**Task item**
Could you print all of the data below again, exactly?

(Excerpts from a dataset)
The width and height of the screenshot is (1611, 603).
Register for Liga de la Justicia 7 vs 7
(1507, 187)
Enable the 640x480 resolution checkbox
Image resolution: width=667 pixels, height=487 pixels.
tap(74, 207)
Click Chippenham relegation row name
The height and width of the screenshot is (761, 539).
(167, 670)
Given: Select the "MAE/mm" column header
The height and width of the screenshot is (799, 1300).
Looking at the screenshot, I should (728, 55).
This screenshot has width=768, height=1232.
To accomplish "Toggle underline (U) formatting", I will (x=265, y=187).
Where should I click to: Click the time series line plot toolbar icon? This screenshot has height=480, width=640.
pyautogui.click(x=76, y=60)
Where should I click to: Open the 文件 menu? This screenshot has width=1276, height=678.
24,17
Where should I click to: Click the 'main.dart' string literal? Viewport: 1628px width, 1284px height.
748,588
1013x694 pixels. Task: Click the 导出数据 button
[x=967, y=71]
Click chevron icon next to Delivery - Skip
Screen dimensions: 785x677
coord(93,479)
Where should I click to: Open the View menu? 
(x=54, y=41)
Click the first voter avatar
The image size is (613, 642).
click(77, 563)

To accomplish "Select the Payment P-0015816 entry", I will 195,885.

**Expected output**
The width and height of the screenshot is (1611, 603).
Register for Liga de la Justicia 7 vs 7
(1507, 187)
Enable the 640x480 resolution checkbox
Image resolution: width=667 pixels, height=487 pixels.
tap(74, 207)
Click Chippenham relegation row name
The height and width of the screenshot is (761, 539).
(167, 670)
Given: Select the "MAE/mm" column header
The height and width of the screenshot is (799, 1300).
Looking at the screenshot, I should (728, 55).
This screenshot has width=768, height=1232.
To accomplish "Toggle underline (U) formatting", I will (x=265, y=187).
Where should I click to: Click the time series line plot toolbar icon? This screenshot has height=480, width=640.
pyautogui.click(x=76, y=60)
Where should I click to: Open the 文件 menu? This screenshot has width=1276, height=678.
24,17
Where should I click to: Click the 'main.dart' string literal? Viewport: 1628px width, 1284px height.
748,588
1013x694 pixels. Task: Click the 导出数据 button
[x=967, y=71]
Click chevron icon next to Delivery - Skip
Screen dimensions: 785x677
coord(93,479)
Where should I click to: Open the View menu? 
(x=54, y=41)
Click the first voter avatar
The image size is (613, 642).
click(77, 563)

To accomplish "Select the Payment P-0015816 entry", I will 195,885.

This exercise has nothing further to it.